Il y a un an, je publiais ce poisson d’avril provocateur. En réaction, Irène Kahn (vice-présidente du CNOM) affirmait sur Twitter qu’il ne s’agissait pas d’un poisson ! L’avenir lui a presque donné raison. Aux côtés de Prescrire et du Formindep, le CNOM s’est battu pour que la mise en application du Sunshine Act en France ne soit pas la tartuferie prévue initialement par le Ministère. Les dernières déclarations de Marisol Touraine sur ce sujet laissent penser qu’il existera bien un site unique et accessible à tous permettant de savoir qui roule pour qui. Nous ferons le point ensemble le 1er avril 2014. En attendant, qu’est-ce qui empêche le CNOM de mettre en ligne les données dont il dispose ?

L’Ordre des médecins va bientôt annoncer la publication sur son site des rémunérations versées par l’industrie du médicament aux médecins. Ce "Sunshine Act" à la française risque de faire grincer quelques dents car nous sommes peu habitués à cette transparence. Il faut saluer cette initiative qui honore l’institution.

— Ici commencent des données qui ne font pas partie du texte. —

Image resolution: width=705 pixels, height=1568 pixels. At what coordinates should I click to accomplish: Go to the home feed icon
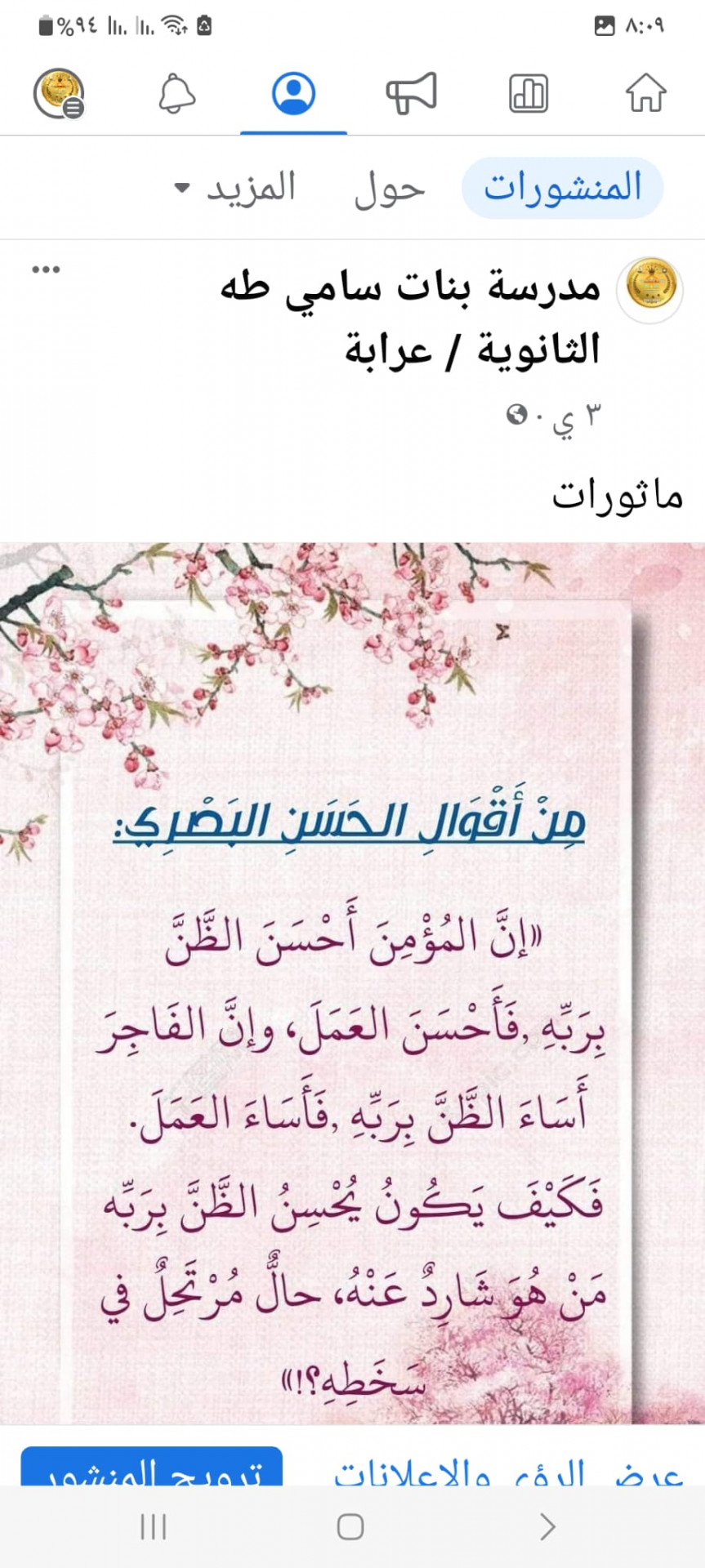tap(645, 92)
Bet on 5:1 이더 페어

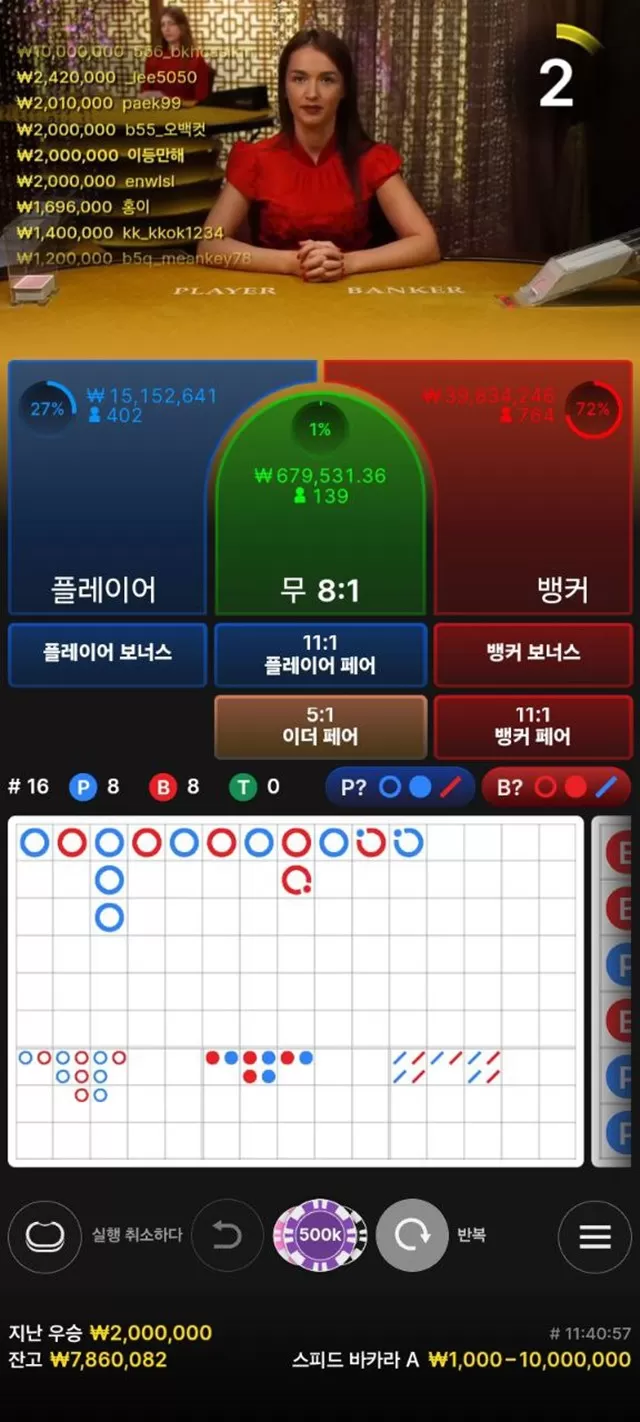320,727
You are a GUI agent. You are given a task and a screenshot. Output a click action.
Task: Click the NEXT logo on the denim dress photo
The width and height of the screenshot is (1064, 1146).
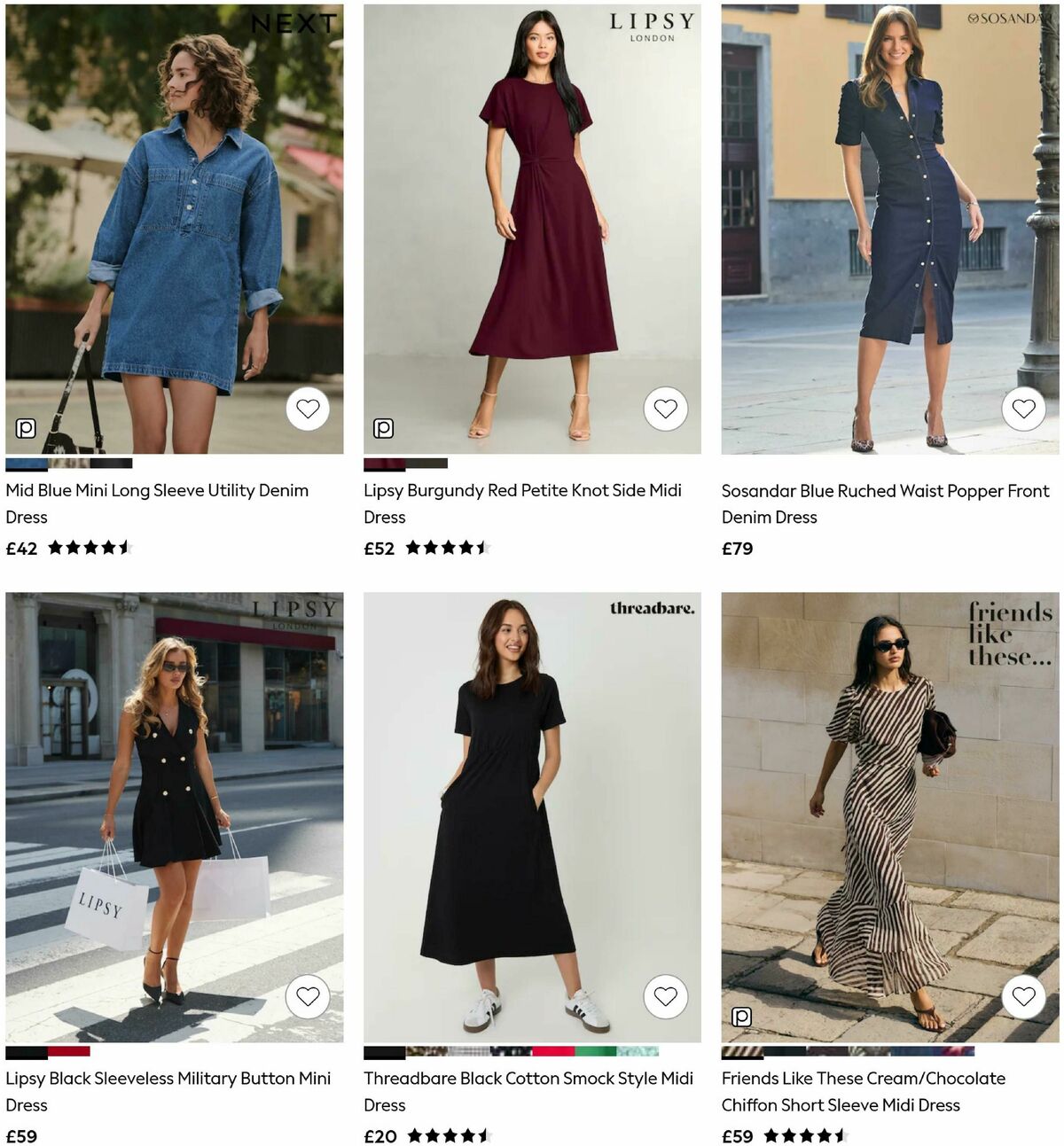(x=296, y=25)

Michel Legmann, président du Conseil National de l’Ordre, l’avait annoncé lors des assises du médicament.

Le CNOM l’avait confirmé dès le 3 mai 2011.

La Loi donne mission à l’Ordre de veiller à l’indépendance professionnelle des médecins (articles 5 du Code de déontologie – R4127-5 du Code de la Santé Publique).

L’Ordre doit recevoir les déclarations des conventions passées entre les médecins et l’industrie pharmaceutique et biomédicale : 80.000 déclarations sont ainsi examinées chaque année depuis vingt ans au titre des articles L4113-6 et L4113-9 du Code de la Santé Publique pour émettre un avis quant au respect de la Loi dite « anti-cadeau ».
Cependant l’Ordre ne peut actuellement qu’émettre un avis : il ne peut interdire, il n’a aucun pouvoir en cas d’omission de déclaration ni de non respect d’un avis de non-conformité à la Loi.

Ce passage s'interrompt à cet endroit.